Starting at the first line of the entries, extract each line up to and including the one that contains "Task: Click the log scrollbar down arrow", but leave out the pictures.

··· Data for review ···

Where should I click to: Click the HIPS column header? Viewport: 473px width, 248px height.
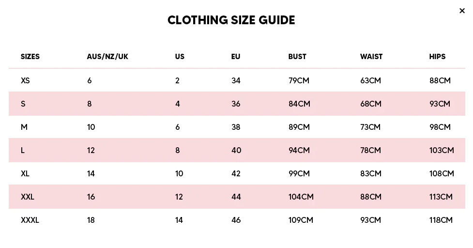(x=437, y=57)
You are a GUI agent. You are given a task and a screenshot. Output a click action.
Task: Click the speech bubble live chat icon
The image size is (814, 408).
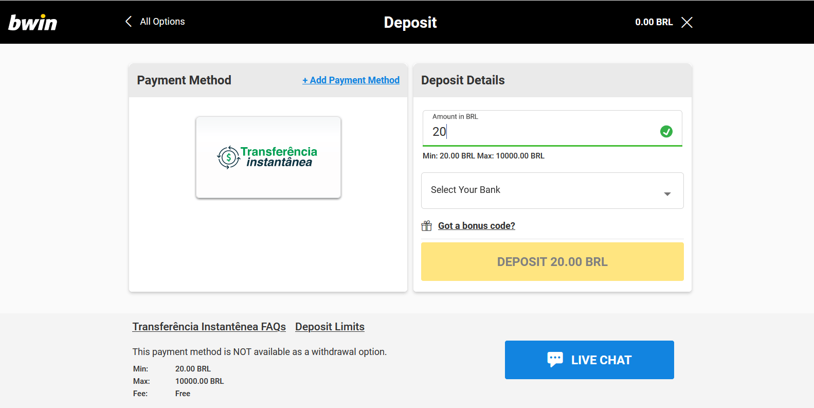[x=555, y=360]
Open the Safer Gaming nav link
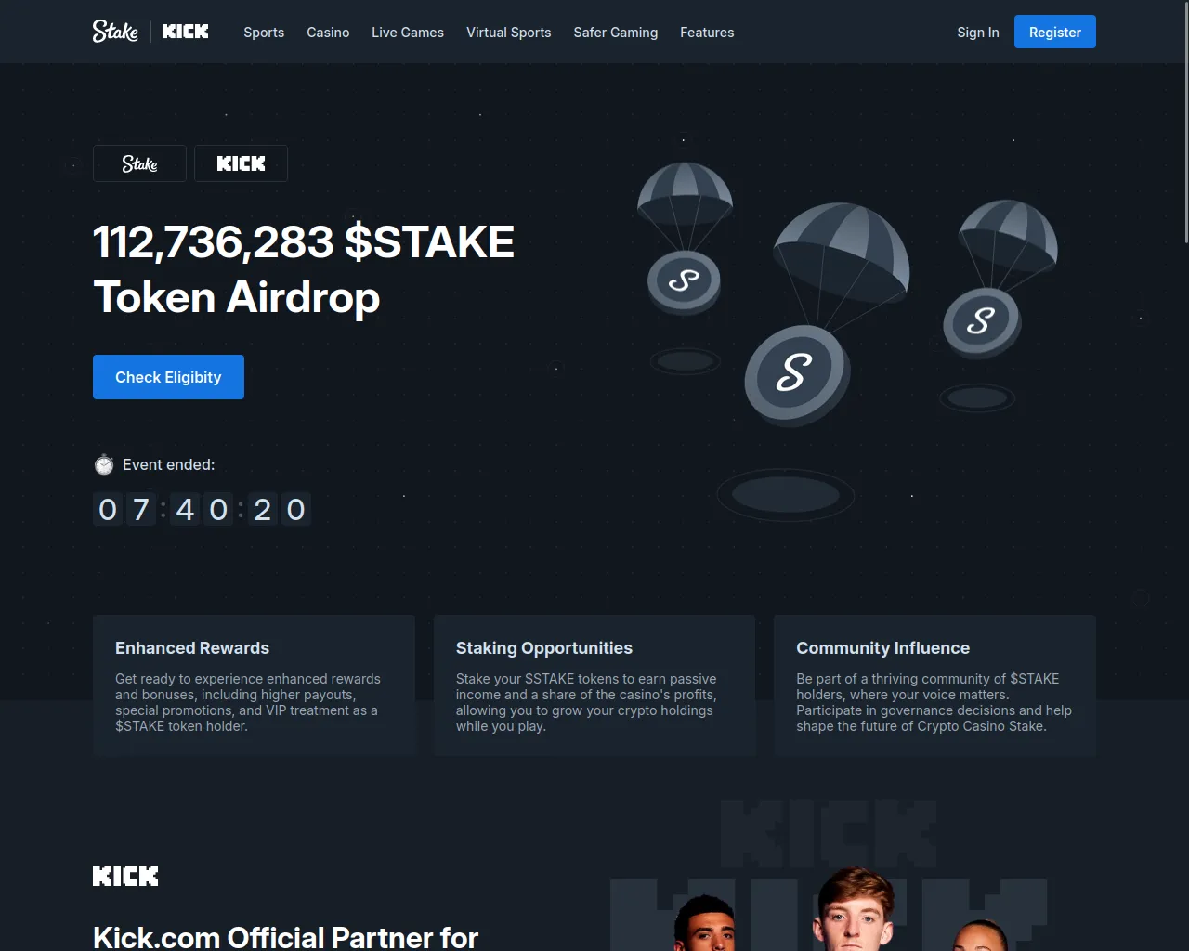Screen dimensions: 1189x951 (x=615, y=32)
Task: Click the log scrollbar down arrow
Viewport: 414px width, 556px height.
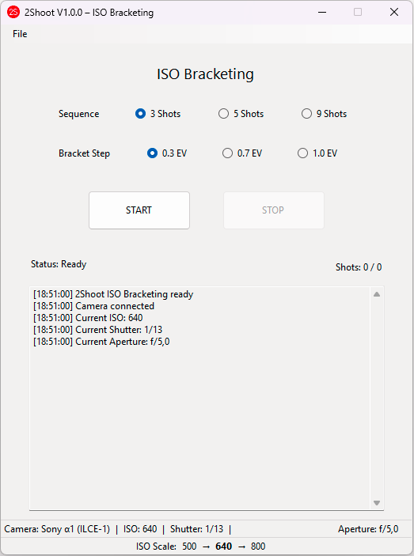Action: click(377, 503)
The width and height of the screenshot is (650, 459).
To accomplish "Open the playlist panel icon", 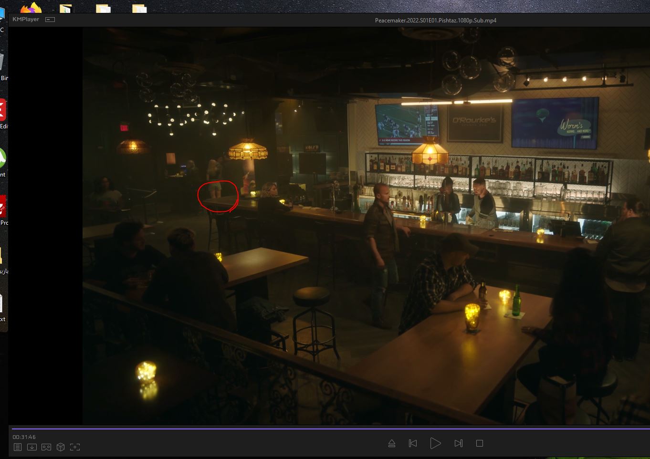I will (x=18, y=447).
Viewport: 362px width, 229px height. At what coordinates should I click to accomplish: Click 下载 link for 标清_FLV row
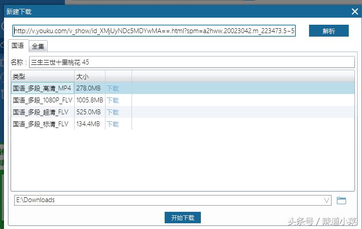tap(113, 124)
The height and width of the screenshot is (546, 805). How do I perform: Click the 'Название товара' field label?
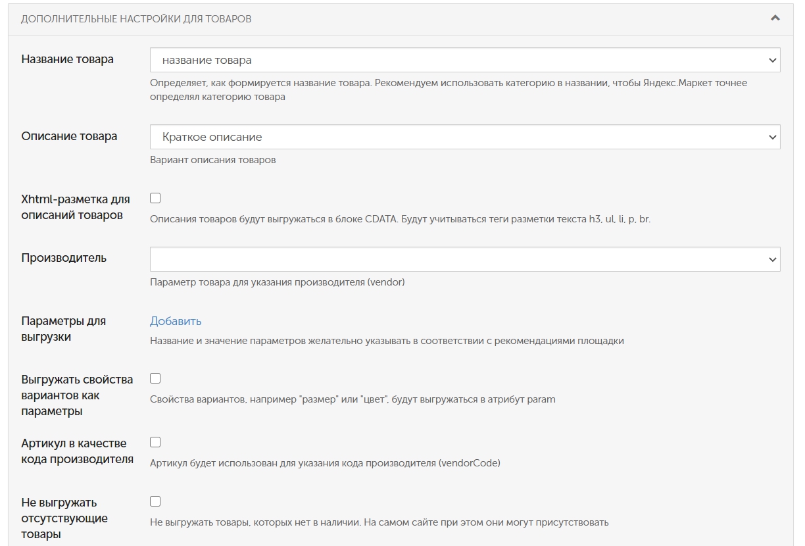pyautogui.click(x=67, y=59)
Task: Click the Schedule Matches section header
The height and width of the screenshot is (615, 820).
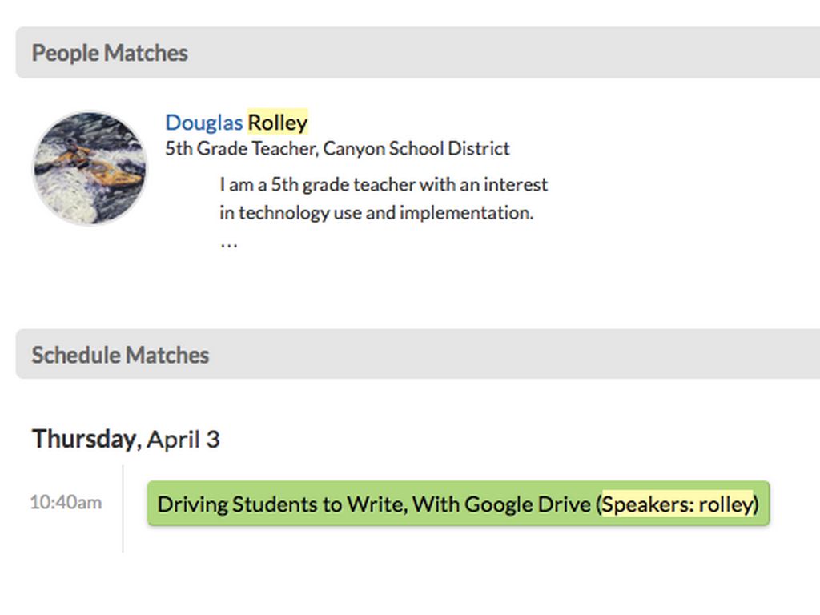Action: click(x=120, y=355)
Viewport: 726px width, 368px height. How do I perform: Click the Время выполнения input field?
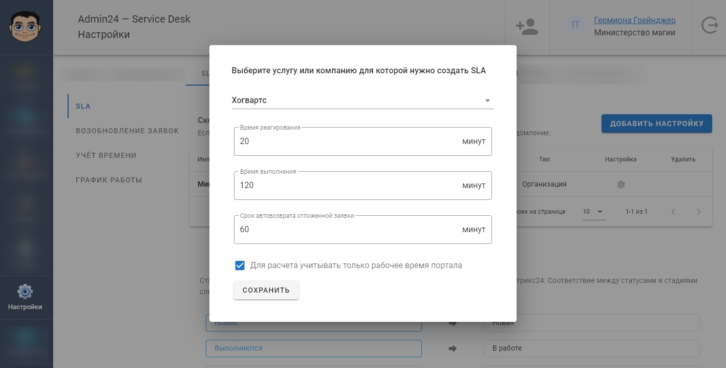[x=362, y=185]
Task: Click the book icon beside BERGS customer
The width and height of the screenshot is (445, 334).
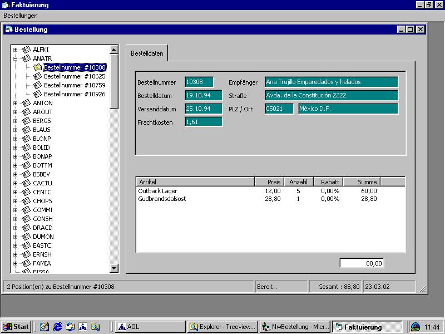Action: coord(26,121)
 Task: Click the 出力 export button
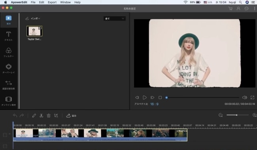click(x=71, y=115)
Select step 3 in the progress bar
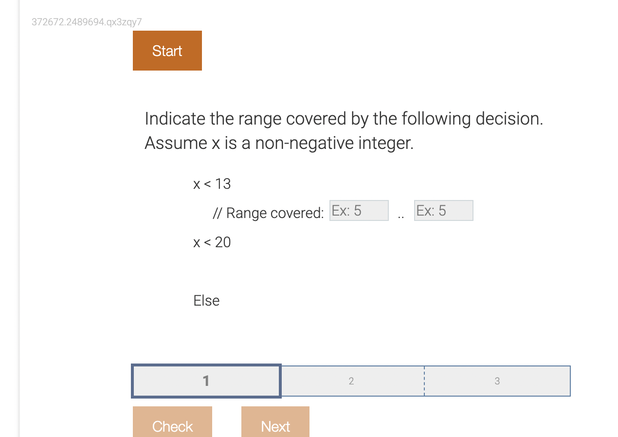The width and height of the screenshot is (618, 437). [x=497, y=381]
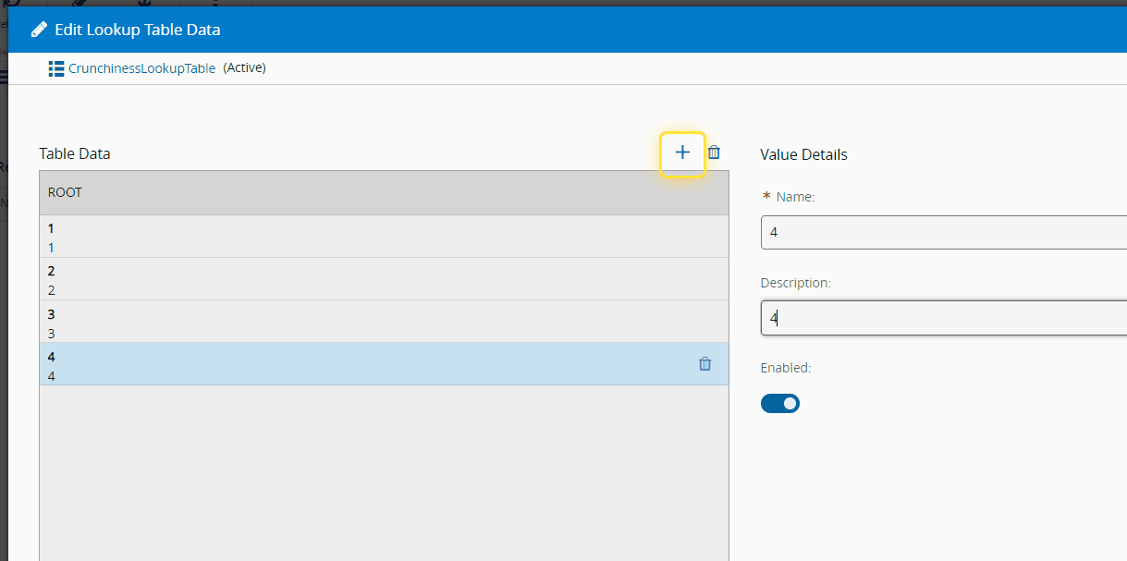Click the (Active) status label
Screen dimensions: 1127x561
(x=244, y=67)
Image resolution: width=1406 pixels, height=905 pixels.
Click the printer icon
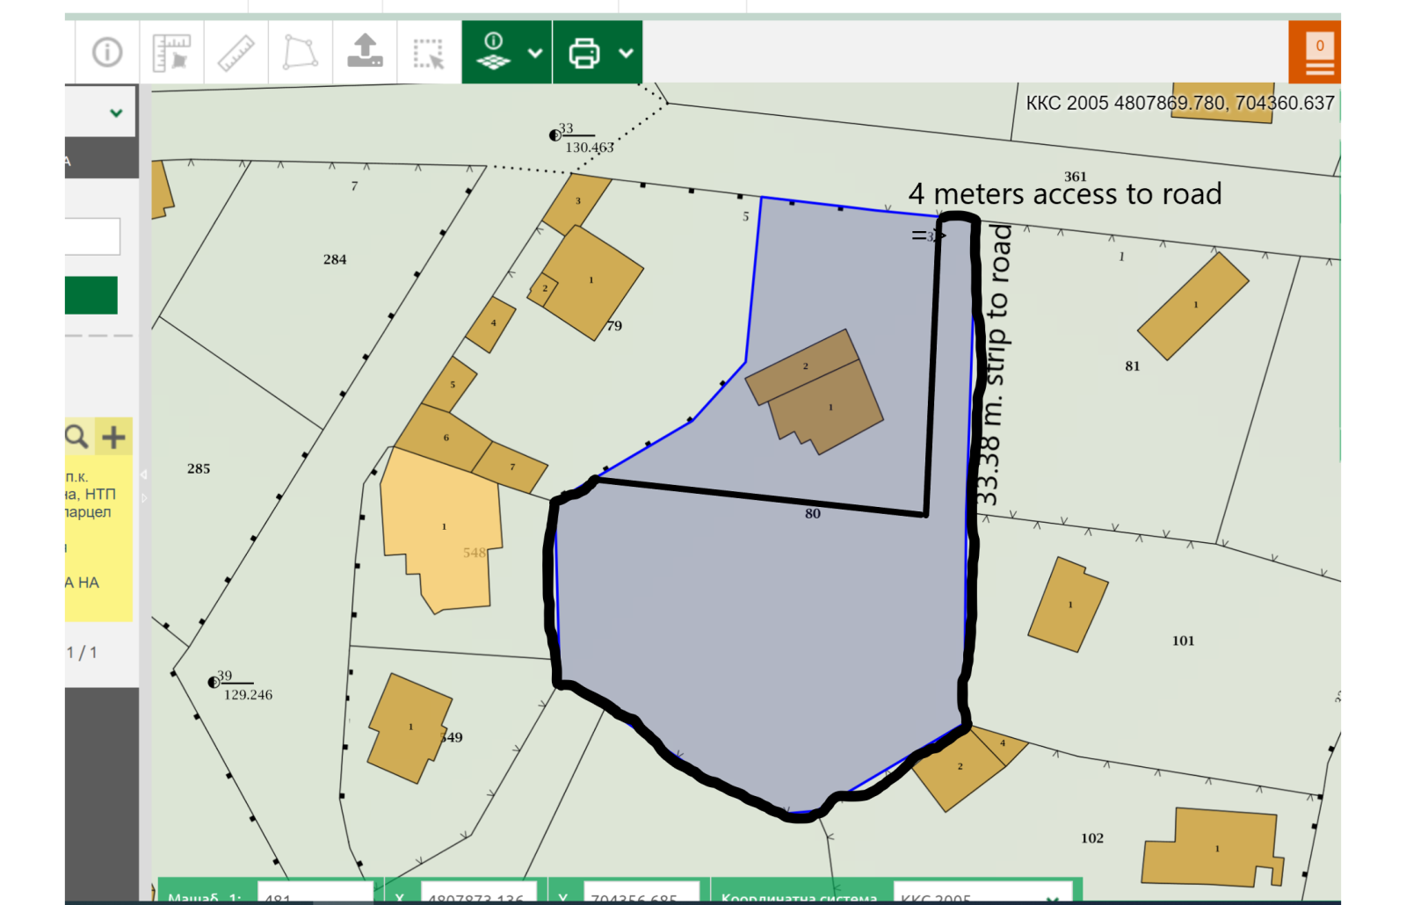tap(584, 53)
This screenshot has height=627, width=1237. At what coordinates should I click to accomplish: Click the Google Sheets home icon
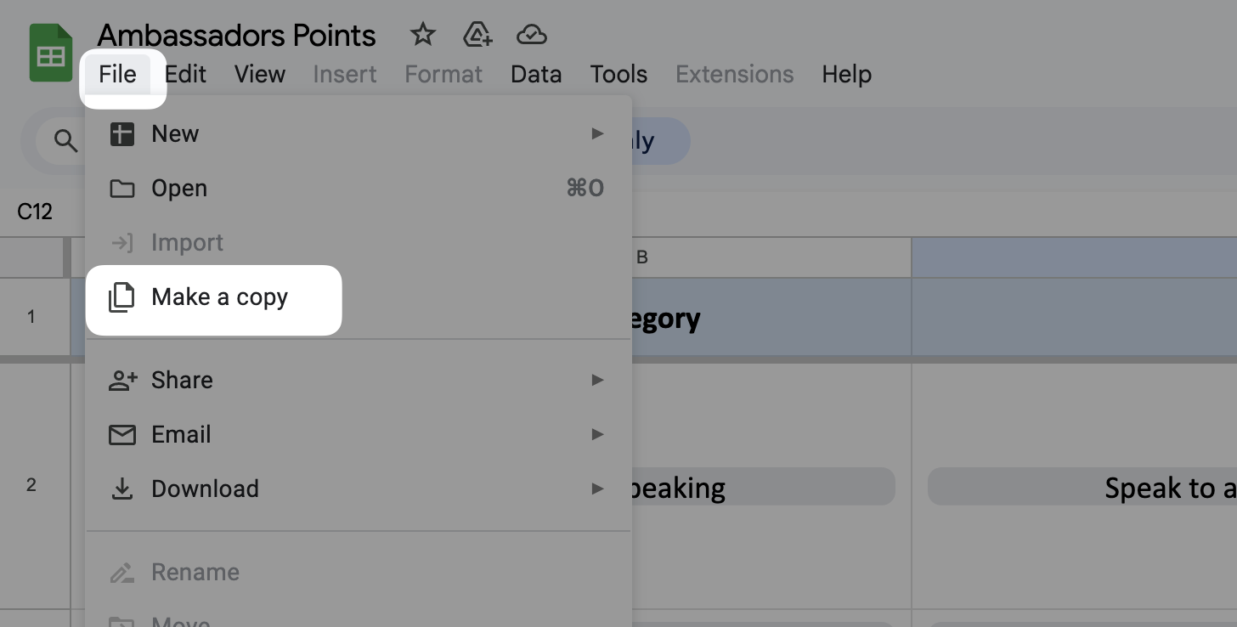click(x=51, y=53)
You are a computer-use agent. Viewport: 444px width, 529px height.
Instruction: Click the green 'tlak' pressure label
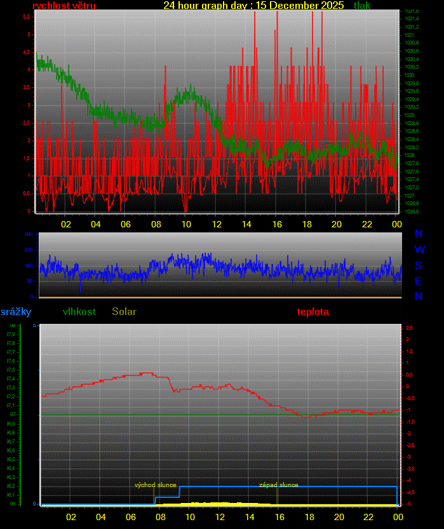coord(362,6)
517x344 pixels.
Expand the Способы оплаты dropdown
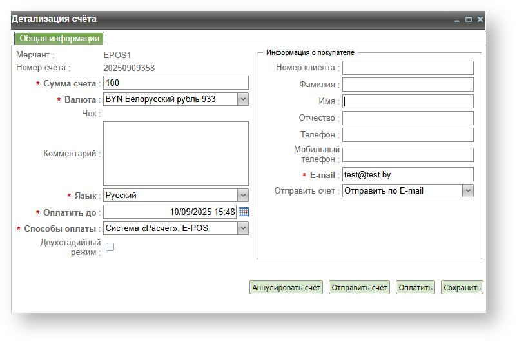point(242,228)
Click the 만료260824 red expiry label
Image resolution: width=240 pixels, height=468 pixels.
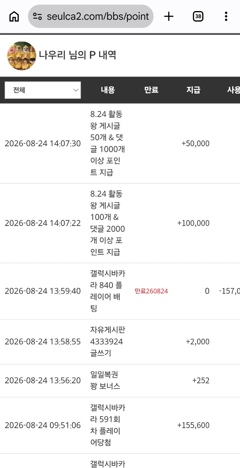(151, 291)
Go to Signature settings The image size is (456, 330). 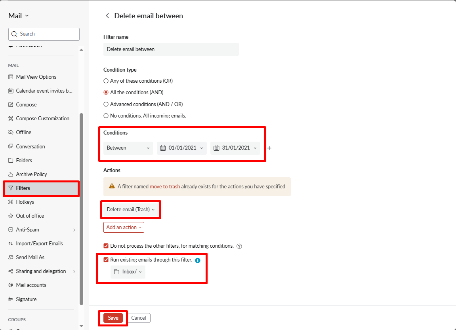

···

■ **Answer below**:
Where should I click to: Click the HIPS column header? Viewport: 473px width, 248px height.
(x=437, y=57)
You are a GUI agent. You are given a task and a screenshot. Output a click action.
Task: Click the speech bubble live chat icon
The image size is (814, 408).
[x=555, y=360]
Open the Safer Gaming nav link
Screen dimensions: 1189x951 (x=615, y=32)
Task: Click the log scrollbar down arrow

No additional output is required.